Activity
Copy word for word the lines from the start of the records through the line that contains "Task: Switch to the Hours tab label", both included.

Stored data entries:

>>>>>

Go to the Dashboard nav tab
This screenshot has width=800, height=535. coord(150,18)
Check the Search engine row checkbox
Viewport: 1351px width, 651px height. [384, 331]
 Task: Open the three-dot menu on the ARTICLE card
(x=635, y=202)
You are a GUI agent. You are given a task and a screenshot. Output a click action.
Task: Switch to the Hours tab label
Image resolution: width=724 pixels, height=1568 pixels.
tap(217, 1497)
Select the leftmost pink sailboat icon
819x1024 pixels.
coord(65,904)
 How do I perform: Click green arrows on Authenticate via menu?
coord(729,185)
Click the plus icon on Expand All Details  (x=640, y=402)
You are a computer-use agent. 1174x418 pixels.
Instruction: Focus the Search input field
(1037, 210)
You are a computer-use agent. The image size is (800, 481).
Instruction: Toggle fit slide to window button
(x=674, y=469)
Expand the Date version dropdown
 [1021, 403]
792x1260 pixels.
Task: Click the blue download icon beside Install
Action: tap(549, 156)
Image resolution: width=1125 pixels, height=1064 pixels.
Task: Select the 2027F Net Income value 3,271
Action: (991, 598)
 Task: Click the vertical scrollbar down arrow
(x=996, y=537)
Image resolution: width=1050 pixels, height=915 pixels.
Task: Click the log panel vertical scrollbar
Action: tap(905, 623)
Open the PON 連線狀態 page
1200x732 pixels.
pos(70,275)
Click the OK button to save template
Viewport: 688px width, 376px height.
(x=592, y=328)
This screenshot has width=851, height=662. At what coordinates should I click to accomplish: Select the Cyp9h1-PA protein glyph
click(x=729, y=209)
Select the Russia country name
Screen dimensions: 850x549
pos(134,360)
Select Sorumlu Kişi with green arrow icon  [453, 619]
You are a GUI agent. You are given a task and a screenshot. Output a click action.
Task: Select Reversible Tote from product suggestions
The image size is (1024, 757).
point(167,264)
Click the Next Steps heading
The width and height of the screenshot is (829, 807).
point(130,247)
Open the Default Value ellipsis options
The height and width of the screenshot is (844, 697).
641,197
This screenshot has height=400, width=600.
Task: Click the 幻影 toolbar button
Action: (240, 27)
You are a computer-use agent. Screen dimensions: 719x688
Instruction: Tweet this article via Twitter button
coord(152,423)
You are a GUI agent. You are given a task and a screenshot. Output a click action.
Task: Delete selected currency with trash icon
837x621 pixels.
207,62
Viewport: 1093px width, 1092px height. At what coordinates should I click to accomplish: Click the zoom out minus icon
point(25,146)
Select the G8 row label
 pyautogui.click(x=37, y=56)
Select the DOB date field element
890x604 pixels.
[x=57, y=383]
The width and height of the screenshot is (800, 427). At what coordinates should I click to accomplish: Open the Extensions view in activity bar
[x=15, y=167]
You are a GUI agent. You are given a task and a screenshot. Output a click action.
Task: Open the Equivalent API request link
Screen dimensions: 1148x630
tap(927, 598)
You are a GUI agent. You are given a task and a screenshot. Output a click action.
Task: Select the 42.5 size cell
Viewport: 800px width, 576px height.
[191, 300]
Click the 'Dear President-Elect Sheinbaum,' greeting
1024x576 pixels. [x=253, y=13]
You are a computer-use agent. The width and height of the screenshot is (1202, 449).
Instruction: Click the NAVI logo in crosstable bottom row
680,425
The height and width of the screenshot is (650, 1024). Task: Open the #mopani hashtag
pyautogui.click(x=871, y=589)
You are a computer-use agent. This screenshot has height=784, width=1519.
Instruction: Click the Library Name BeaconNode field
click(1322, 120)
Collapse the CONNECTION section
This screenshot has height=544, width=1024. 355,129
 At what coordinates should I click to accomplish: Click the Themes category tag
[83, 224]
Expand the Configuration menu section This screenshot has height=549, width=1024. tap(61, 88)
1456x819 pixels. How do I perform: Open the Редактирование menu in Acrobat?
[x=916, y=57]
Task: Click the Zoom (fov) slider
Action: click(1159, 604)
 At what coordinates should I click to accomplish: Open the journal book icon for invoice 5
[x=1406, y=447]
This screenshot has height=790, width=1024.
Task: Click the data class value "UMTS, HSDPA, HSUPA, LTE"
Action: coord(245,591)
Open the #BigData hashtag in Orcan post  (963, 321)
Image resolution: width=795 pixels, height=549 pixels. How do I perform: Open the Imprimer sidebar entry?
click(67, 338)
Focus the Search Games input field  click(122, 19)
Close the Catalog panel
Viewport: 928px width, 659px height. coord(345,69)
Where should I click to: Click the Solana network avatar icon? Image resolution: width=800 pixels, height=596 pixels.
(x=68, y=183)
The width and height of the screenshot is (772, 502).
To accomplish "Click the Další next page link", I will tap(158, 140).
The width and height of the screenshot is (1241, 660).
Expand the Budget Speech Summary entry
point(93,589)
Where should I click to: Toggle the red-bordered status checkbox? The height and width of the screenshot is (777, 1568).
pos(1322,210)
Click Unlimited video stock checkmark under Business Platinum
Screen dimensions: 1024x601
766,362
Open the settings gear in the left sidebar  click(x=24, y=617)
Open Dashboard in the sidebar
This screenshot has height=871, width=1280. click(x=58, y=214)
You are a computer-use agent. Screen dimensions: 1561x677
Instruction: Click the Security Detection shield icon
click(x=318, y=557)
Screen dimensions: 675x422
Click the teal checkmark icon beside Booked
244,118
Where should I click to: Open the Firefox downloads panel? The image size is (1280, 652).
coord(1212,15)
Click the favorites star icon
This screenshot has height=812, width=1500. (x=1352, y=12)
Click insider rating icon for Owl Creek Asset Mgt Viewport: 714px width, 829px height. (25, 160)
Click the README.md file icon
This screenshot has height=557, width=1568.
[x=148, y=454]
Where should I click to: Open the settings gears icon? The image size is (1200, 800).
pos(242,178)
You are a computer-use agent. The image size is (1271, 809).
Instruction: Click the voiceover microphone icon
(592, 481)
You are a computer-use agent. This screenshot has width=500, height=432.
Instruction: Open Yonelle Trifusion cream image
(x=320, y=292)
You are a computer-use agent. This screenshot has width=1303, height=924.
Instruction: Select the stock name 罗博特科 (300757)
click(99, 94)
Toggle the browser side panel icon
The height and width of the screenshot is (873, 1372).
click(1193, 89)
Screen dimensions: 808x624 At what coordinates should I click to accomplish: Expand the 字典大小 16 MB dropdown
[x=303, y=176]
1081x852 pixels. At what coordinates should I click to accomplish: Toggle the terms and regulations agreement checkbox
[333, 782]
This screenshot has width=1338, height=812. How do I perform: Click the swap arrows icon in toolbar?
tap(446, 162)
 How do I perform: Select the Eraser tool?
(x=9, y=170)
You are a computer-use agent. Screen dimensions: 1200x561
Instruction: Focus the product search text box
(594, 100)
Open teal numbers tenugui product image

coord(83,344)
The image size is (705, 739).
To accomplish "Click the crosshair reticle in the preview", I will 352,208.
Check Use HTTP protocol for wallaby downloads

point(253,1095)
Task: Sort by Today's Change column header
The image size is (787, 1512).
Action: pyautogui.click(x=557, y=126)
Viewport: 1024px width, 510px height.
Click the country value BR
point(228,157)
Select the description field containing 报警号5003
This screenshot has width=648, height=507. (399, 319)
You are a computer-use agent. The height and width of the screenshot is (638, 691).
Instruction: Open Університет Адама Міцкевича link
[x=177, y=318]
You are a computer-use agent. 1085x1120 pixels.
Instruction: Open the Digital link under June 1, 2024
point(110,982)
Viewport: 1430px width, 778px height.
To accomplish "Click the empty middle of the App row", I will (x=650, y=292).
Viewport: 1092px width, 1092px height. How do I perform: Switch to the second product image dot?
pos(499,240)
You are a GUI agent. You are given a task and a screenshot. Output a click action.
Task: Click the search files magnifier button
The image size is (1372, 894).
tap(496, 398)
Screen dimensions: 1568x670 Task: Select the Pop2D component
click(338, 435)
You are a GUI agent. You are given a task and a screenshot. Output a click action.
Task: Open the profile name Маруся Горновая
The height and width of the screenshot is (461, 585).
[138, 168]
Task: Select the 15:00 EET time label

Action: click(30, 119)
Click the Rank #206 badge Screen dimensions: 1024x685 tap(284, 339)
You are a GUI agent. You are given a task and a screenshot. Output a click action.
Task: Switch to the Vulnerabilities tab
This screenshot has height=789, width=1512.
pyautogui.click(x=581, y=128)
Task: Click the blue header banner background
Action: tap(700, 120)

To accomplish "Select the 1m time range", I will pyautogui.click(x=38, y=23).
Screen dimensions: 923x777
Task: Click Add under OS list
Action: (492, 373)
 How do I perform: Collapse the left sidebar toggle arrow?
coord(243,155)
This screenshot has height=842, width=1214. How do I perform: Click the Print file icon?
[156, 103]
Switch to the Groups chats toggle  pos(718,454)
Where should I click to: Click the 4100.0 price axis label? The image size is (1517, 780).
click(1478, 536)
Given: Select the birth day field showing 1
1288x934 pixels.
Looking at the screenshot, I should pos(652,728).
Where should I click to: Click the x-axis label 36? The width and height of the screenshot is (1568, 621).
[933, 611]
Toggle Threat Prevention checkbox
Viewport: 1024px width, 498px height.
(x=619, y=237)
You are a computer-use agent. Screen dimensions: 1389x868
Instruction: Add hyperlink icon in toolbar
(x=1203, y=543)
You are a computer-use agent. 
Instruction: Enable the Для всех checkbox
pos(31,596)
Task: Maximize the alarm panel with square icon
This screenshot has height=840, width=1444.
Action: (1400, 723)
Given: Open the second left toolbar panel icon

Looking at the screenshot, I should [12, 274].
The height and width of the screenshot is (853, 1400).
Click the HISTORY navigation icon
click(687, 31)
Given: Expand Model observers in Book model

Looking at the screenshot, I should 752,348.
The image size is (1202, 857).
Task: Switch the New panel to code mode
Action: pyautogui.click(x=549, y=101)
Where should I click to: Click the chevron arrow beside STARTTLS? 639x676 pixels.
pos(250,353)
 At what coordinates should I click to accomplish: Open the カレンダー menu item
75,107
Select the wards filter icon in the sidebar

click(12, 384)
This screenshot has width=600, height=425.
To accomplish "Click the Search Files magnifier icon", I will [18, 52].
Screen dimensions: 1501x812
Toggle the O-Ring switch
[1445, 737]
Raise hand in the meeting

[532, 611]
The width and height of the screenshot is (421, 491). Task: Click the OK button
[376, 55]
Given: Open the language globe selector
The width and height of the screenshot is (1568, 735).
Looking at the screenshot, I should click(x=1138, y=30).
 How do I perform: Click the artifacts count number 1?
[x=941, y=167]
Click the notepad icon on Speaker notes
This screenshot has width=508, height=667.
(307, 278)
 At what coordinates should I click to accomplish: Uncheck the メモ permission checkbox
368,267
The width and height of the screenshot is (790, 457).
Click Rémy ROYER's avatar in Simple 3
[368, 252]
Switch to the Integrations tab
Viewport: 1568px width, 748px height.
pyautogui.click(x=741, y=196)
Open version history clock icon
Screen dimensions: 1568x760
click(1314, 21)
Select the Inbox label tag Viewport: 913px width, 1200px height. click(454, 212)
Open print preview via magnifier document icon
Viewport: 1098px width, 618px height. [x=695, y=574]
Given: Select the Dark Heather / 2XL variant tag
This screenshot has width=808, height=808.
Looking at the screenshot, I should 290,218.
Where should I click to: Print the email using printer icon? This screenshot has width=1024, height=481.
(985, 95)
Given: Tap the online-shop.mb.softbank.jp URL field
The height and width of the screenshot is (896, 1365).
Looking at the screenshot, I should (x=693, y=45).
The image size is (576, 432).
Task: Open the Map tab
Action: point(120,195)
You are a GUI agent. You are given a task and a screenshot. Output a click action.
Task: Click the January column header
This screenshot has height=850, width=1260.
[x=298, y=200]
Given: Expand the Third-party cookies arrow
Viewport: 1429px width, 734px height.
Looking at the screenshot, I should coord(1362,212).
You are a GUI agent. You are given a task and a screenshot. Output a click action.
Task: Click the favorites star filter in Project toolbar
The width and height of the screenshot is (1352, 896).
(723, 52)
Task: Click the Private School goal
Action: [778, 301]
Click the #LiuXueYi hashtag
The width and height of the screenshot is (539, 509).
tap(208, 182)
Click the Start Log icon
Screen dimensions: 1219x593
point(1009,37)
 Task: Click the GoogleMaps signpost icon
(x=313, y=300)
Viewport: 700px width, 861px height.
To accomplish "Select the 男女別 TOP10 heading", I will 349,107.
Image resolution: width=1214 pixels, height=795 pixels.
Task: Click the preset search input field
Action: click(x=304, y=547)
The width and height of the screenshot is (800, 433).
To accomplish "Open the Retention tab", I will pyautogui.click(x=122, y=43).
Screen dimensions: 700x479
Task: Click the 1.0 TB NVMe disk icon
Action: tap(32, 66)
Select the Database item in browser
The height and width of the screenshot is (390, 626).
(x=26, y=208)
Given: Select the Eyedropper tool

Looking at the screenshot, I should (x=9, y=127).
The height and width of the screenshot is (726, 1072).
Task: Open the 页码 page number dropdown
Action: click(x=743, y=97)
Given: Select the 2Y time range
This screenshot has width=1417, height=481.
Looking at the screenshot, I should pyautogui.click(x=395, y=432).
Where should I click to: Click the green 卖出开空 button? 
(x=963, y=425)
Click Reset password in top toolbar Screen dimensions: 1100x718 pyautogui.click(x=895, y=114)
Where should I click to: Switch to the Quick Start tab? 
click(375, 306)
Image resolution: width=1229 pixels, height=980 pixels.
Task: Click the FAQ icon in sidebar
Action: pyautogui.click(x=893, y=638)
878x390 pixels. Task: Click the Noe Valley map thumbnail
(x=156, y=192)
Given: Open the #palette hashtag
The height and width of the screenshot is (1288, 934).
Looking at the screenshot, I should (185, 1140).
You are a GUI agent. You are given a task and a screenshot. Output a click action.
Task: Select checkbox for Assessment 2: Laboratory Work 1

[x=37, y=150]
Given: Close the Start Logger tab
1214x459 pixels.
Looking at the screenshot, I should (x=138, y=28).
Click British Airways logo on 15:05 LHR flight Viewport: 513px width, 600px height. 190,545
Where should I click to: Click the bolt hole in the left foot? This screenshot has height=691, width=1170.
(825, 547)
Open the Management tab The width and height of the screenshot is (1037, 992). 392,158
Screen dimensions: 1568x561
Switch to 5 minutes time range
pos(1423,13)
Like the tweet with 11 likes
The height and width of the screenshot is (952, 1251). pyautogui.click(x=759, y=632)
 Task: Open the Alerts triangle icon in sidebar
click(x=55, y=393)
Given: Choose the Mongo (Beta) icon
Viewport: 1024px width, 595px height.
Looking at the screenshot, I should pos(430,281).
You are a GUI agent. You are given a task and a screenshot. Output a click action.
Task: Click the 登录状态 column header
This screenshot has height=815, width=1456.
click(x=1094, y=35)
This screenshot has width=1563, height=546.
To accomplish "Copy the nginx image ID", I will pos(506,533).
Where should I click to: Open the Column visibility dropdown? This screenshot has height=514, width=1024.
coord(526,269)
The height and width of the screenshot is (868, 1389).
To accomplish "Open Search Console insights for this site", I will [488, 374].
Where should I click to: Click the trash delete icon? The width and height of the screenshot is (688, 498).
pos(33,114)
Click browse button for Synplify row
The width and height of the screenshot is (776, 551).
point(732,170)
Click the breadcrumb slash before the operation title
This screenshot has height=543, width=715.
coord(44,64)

<<<<<

Response
Go to the Dashboard nav tab
This screenshot has width=800, height=535. coord(150,18)
Check the Search engine row checkbox
Viewport: 1351px width, 651px height. [384, 331]
 Task: Open the three-dot menu on the ARTICLE card
(x=635, y=202)
You are a GUI agent. You are given a task and a screenshot. Output a click action.
Task: Switch to the Hours tab label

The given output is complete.